TEXT PASSAGE:

Now, there’s a new look to the familiar “hockey stick”.
Before:

After:

Not only are the results stunning, but the paper is highly readable, written in a sensible style that most laymen can absorb, even if they don’t understand some of the finer points of bayesian and loess filters, or principal components. Not only that, this paper is a confirmation of McIntyre and McKitrick’s work, with a strong nod to Wegman. I highly recommend reading this and distributing this story widely.
Here’s the submitted paper:
(PDF, 2.5 MB. Backup download available here: McShane and Wyner 2010 )
It states in its abstract:
We find that the proxies do not predict temperature significantly better than random series generated independently of temperature. Furthermore, various model specifications that perform similarly at predicting temperature produce extremely different historical backcasts. Finally, the proxies seem unable to forecast the high levels of and sharp run-up in temperature in the 1990s either in-sample or from contiguous holdout blocks, thus casting doubt on their ability to predict such phenomena if in fact they occurred several hundred years ago.
Here are some excerpts from the paper (emphasis in paragraphs mine):
This one shows that M&M hit the mark, because it is independent validation:
In other words, our model performs better when using highly autocorrelated
noise rather than proxies to ”predict” temperature. The real proxies are less predictive than our ”fake” data. While the Lasso generated reconstructions using the proxies are highly statistically significant compared to simple null models, they do not achieve statistical significance against sophisticated null models.
We are not the first to observe this effect. It was shown, in McIntyre
and McKitrick (2005a,c), that random sequences with complex local dependence
structures can predict temperatures. Their approach has been
roundly dismissed in the climate science literature:
To generate ”random” noise series, MM05c apply the full autoregressive structure of the real world proxy series. In this way, they in fact train their stochastic engine with significant (if not dominant) low frequency climate signal rather than purely non-climatic noise and its persistence. [Emphasis in original]
Ammann and Wahl (2007)

WHAT IS EXPECTED: Please summarize the passage about the McShane and Wyner paper in two sentences.

RECORD EXCERPTS:
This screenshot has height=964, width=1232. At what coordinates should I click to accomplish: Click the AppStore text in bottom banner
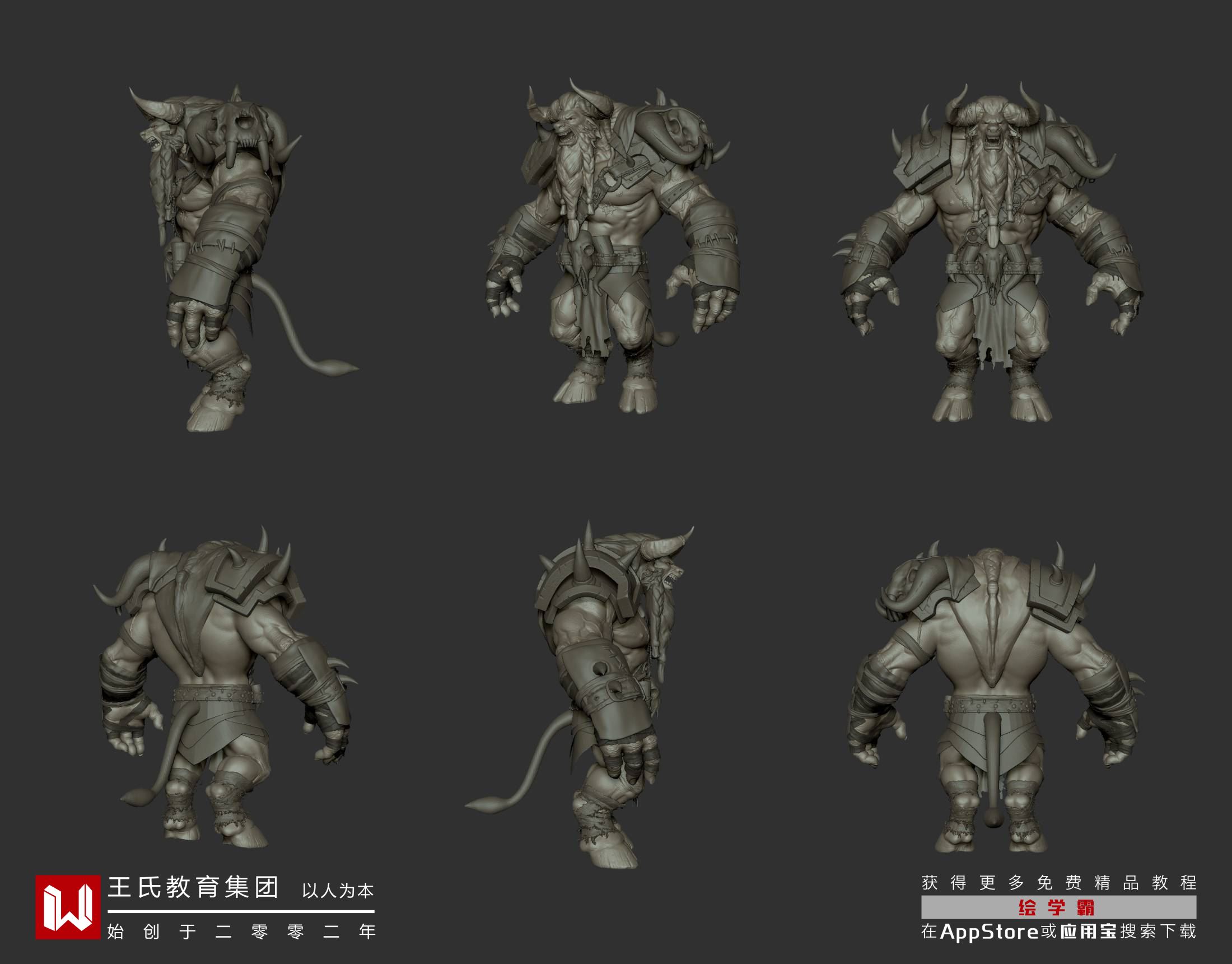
...
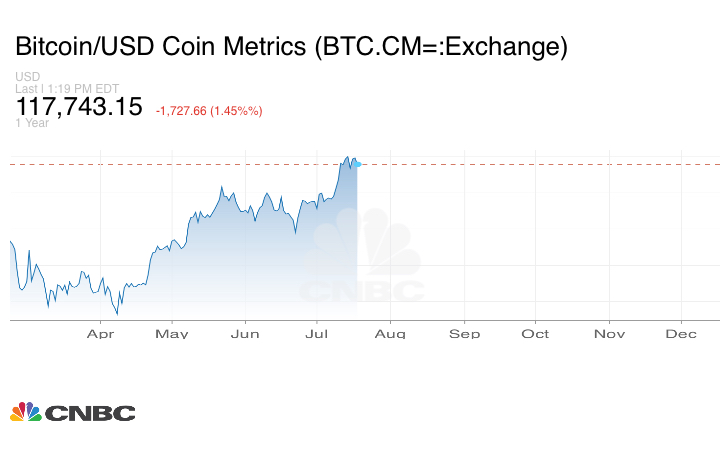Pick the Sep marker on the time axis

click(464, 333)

REPLY TO THE EXERCISE: The writer highly recommends the readable submitted paper by McShane and Wyner, calling it a confirmation of McIntyre and McKitrick's work with a strong nod to Wegman. According to its abstract and excerpts, the proxies do not predict temperature significantly better than random series, similarly performing models give extremely different historical backcasts, and the proxies seem unable to forecast the high 1990s temperatures and sharp run-up.